### Texto extraído:

Registros na internet, sem fonte conhecida, datam a inauguração do Mercado pelo presidente da Intendência Municipal, Teodósio Paiva, em 1921. Já o Diário de Natal informa a data de 1937, erguido “ainda de madeira”. O jornal A República, em 8 de fevereiro de 1944 noticiava que o prefeito de Natal, José Augusto Varela, havia inaugurado o Mercado dois dias antes, em 6 de fevereiro.

Com três datas diferentes levantadas e nenhuma comprovação outra, a inauguração oficial do Mercado Público da Redinha permanecerá para sempre uma incógnita. Mas a maior probabilidade é de que seja a data de 1921. Isso porque, além da falta de qualquer vestígio de informação precisa, a estimativa de chegada dos primeiros proprietários dos 15 boxes mantidos hoje no recinto – já pela quarta geração de permissionários – se aproxima mais desta data.

O que se conta é que os primeiros permissionários do Mercado receberam os boxes de autoridades da Província à época, muitas vezes por intermédio de veranistas que intercediam por eles. Depois, muitos foram comprados ou repassados de geração em geração. O cenário mais comum é a da avó, que passou para a mãe até a atual filha. Mas a filha não sabe de quem a avó comprou, que seria provavelmente o primeiro proprietário daquele box.

Dona Francisca Florêncio, já falecida. (Foto: Sergio Vilar)

É o caso de Ivani Florêncio, 30 anos, que herdou da mãe, dona Francisca Florêncio (1940-2011), que por sua vez herdou da mãe, Joana Florêncio (1911-1999), que assumiu o box em 1950, não se sabe no lugar de quem. Ou o caso de Nô (-1965) para a mulher Benedita e dela para o filho Márcio, que hoje mantém a tradição e já pensa em passar para o filho, mas ninguém da família sabe de quem o patriarca Nô comprou.

### Dados de entrada:
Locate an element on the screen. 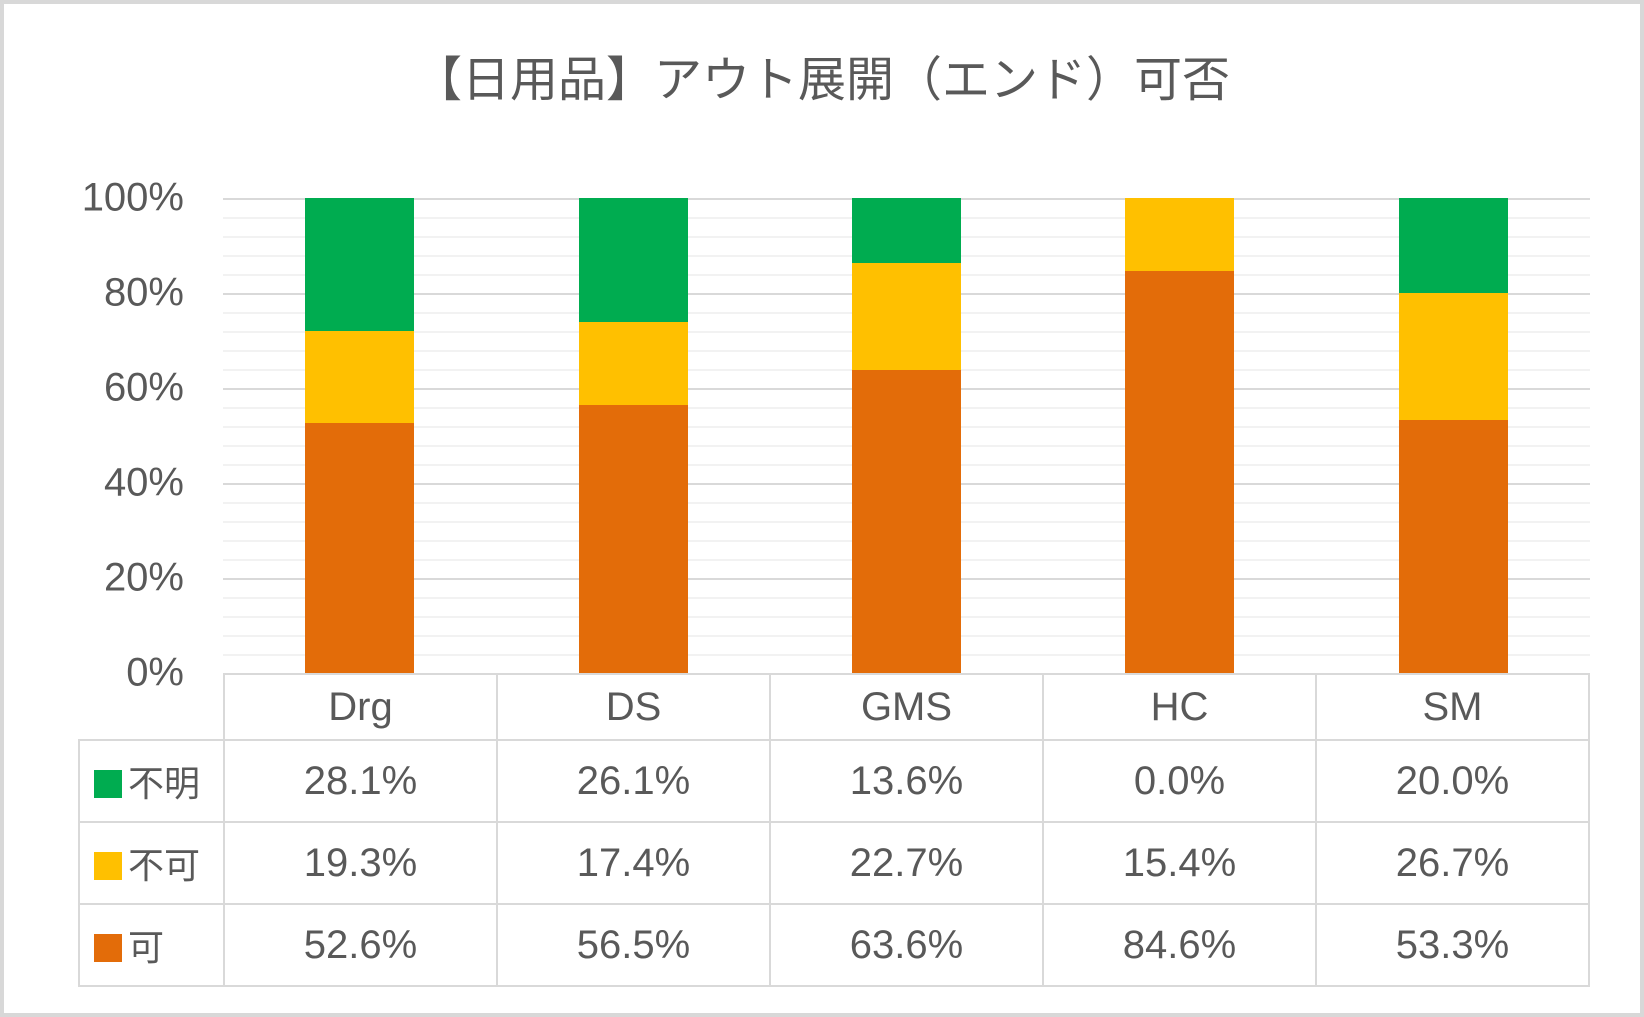 The width and height of the screenshot is (1644, 1017). value-cell-unknown-gms: 13.6% is located at coordinates (906, 781).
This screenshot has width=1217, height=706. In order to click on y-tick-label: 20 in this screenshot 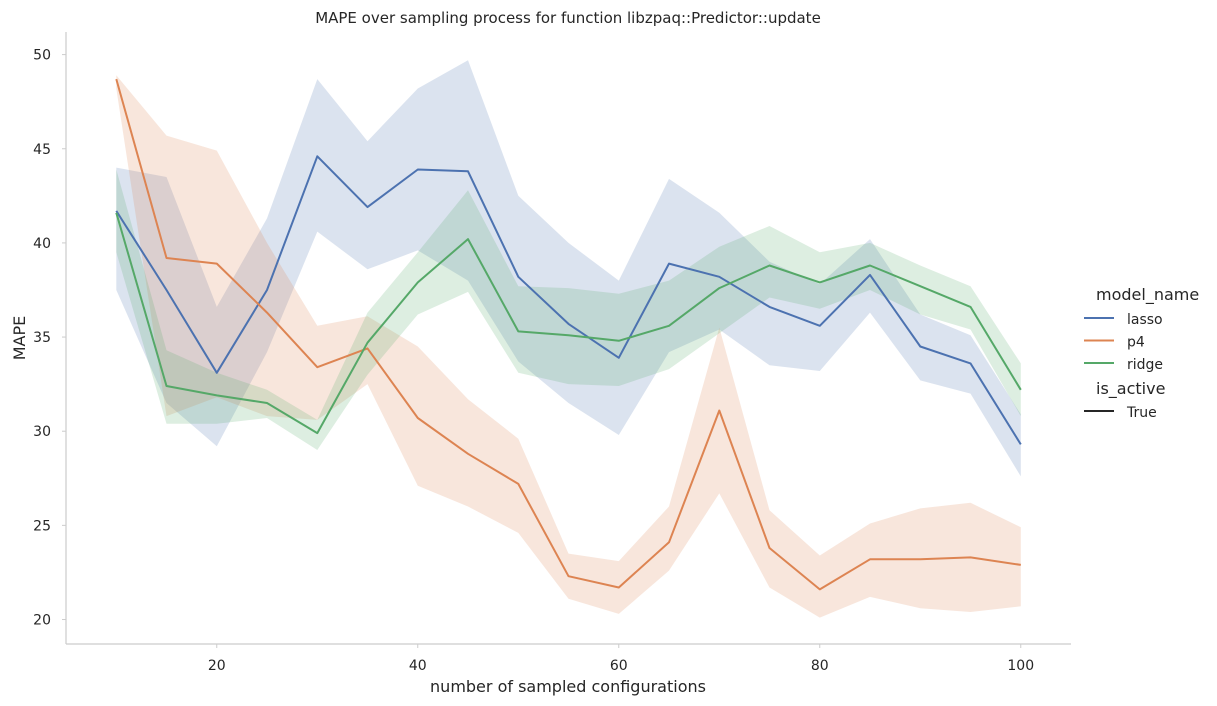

### Conjunto de tarefas:
- 1) De acordo com o texto sobre o Mercado da Redinha, quantos boxes são mantidos hoje no recinto?
- 2) Liste todas as datas de inauguração do Mercado que aparecem no texto sobre o Mercado da Redinha.
- 3) Cite, por favor, o trecho do texto sobre o Mercado da Redinha que começa nas palavras que contêm "Com três datas" e termina em "proprietário daquele box.".

### Respostas por tarefa:
- 1) São mantidos 15 boxes.

- 2) 1921; 1937; 6 de fevereiro de 1944.

- 3)
Com três datas diferentes levantadas e nenhuma comprovação outra, a inauguração oficial do Mercado Público da Redinha permanecerá para sempre uma incógnita. Mas a maior probabilidade é de que seja a data de 1921. Isso porque, além da falta de qualquer vestígio de informação precisa, a estimativa de chegada dos primeiros proprietários dos 15 boxes mantidos hoje no recinto – já pela quarta geração de permissionários – se aproxima mais desta data.

O que se conta é que os primeiros permissionários do Mercado receberam os boxes de autoridades da Província à época, muitas vezes por intermédio de veranistas que intercediam por eles. Depois, muitos foram comprados ou repassados de geração em geração. O cenário mais comum é a da avó, que passou para a mãe até a atual filha. Mas a filha não sabe de quem a avó comprou, que seria provavelmente o primeiro proprietário daquele box.